GIVEN DATA =
---------------

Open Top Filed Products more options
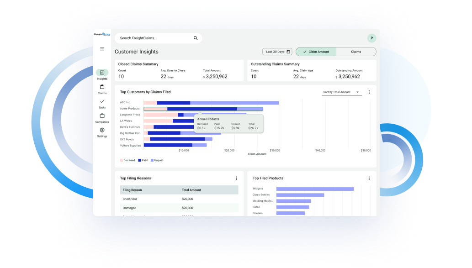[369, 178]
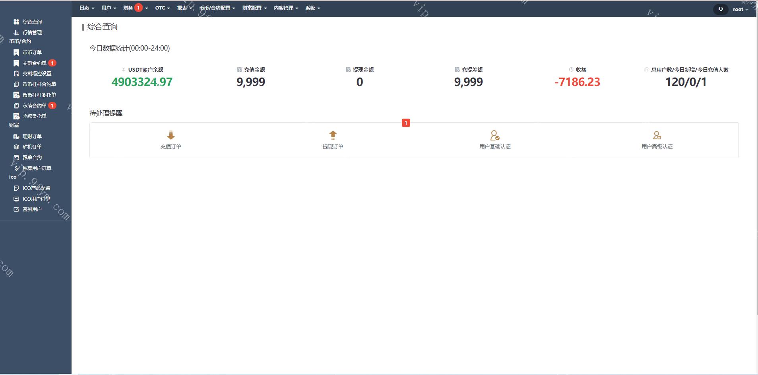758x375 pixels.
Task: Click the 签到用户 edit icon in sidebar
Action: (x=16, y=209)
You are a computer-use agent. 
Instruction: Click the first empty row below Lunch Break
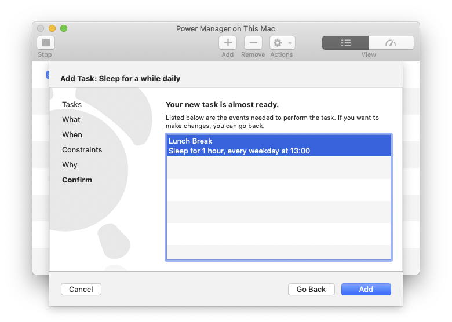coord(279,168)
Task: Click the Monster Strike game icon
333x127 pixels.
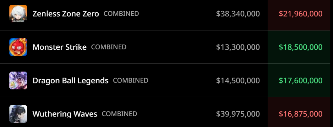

---------------

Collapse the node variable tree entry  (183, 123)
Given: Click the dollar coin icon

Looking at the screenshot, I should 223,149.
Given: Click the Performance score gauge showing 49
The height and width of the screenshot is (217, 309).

---------------

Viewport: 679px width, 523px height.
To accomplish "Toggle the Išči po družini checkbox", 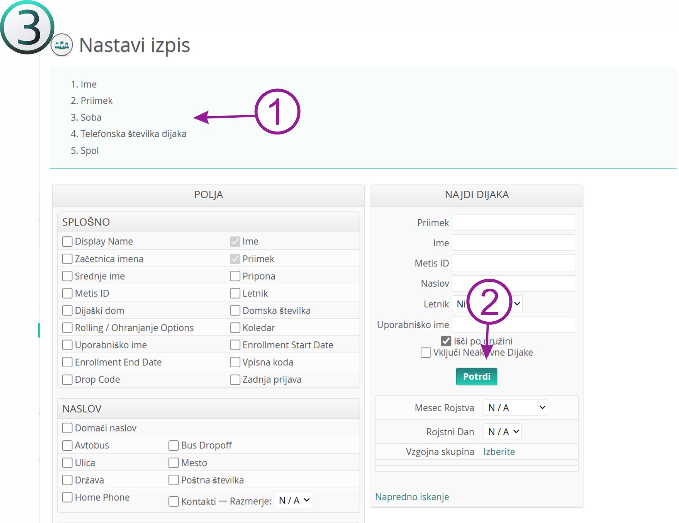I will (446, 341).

---------------

WORK TO BE COMPLETED =
Only one stretch of the data above is needed. Restate it word for word, from the line containing "Given: Click the dollar coin icon" through the line containing "The height and", both ends included.

OUTPUT =
Given: Click the dollar coin icon

Looking at the screenshot, I should 223,149.
Given: Click the Performance score gauge showing 49
The height and width of the screenshot is (217, 309).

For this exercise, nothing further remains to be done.